* Activity
Find and copy each line of the listing below that has the word "computer" in it.

* Data
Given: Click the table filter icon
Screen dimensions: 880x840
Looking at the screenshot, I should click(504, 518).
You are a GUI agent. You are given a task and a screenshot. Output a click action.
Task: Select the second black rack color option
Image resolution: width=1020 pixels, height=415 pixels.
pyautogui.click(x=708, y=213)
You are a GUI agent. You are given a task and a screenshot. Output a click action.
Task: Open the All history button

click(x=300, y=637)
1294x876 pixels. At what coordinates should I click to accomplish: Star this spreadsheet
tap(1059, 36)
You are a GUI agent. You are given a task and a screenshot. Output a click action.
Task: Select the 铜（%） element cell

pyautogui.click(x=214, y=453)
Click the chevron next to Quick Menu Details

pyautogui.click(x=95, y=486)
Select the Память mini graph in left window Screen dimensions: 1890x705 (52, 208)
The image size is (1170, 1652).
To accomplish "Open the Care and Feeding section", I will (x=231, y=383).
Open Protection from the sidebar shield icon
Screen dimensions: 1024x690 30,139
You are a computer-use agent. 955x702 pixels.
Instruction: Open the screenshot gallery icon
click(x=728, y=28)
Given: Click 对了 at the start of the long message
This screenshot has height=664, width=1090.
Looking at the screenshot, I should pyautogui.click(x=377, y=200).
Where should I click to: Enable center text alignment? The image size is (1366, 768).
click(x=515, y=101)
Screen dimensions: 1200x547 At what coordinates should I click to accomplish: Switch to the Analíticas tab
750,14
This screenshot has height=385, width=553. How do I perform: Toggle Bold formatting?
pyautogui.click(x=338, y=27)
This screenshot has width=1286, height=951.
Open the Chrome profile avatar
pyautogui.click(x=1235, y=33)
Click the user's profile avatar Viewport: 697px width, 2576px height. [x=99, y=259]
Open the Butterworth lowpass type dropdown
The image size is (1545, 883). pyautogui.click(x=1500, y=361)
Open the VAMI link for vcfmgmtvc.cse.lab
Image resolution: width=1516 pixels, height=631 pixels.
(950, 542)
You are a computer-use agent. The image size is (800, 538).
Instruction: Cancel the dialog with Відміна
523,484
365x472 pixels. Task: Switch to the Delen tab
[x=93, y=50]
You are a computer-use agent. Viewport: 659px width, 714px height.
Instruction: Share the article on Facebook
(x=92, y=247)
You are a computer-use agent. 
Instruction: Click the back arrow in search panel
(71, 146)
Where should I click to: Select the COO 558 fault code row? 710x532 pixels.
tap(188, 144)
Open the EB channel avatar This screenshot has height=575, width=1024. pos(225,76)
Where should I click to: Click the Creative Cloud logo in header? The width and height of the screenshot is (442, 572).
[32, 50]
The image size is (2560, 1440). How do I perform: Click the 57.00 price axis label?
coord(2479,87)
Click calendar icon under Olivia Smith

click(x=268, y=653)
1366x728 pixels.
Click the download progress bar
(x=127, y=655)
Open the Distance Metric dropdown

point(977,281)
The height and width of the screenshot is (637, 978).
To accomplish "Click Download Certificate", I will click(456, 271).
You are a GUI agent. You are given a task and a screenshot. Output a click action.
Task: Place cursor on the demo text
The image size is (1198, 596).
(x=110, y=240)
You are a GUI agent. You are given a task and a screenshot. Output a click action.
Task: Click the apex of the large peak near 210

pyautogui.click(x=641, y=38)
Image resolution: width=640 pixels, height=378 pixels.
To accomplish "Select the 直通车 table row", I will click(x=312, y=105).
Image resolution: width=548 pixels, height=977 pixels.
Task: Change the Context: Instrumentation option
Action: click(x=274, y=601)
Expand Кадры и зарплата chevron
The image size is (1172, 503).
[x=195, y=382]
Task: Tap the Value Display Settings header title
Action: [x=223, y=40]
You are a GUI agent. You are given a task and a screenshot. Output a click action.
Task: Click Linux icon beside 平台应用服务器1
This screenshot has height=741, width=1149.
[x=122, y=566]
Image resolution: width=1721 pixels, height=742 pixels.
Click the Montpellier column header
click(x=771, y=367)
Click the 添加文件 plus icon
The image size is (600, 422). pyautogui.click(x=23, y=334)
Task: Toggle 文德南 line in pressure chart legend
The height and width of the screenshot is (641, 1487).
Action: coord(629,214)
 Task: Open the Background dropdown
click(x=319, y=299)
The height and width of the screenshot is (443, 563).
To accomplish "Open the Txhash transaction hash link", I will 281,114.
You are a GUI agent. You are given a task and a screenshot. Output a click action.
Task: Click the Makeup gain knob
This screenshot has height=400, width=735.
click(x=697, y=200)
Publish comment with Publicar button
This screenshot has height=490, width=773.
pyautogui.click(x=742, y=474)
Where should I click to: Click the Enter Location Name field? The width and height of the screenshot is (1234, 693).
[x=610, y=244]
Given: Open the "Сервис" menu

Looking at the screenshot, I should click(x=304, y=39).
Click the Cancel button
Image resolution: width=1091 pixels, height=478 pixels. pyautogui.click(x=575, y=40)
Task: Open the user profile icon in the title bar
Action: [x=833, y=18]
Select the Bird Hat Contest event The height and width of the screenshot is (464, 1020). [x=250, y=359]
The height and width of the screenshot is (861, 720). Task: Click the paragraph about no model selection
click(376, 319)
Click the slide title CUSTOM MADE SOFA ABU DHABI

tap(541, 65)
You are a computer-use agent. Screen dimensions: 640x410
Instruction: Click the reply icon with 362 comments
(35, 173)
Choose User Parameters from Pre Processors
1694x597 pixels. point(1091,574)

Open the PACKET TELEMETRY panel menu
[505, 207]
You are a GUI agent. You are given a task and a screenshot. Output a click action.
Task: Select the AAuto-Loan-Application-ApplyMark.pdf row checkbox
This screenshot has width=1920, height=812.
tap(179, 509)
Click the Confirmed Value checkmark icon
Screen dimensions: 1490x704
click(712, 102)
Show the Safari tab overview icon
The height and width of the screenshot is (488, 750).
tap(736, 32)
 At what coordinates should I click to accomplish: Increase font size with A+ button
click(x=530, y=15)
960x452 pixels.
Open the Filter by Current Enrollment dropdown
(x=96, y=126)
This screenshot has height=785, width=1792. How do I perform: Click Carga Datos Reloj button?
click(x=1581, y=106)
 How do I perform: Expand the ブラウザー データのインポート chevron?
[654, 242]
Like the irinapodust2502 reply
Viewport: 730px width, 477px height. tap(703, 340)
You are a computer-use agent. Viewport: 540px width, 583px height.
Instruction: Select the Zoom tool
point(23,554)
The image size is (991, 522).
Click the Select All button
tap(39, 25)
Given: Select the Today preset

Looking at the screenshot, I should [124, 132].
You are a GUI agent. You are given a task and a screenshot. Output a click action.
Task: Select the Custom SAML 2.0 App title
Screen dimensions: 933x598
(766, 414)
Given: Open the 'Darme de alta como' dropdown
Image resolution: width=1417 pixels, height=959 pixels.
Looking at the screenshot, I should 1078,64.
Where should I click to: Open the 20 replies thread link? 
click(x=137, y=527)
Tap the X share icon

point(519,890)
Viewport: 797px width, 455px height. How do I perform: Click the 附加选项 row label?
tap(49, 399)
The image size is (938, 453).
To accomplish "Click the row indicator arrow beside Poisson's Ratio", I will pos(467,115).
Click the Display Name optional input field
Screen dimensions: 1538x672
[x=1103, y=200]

* Task response
You are a computer-use agent. 955x702 pixels.
You are a computer-use agent. The image size is (800, 538).
You are a computer-use agent. Viewport: 659px width, 714px height.
You are a computer-use agent. 
You are a computer-use agent. Screen dimensions: 640x410
You are a computer-use agent. Viewport: 540px width, 583px height.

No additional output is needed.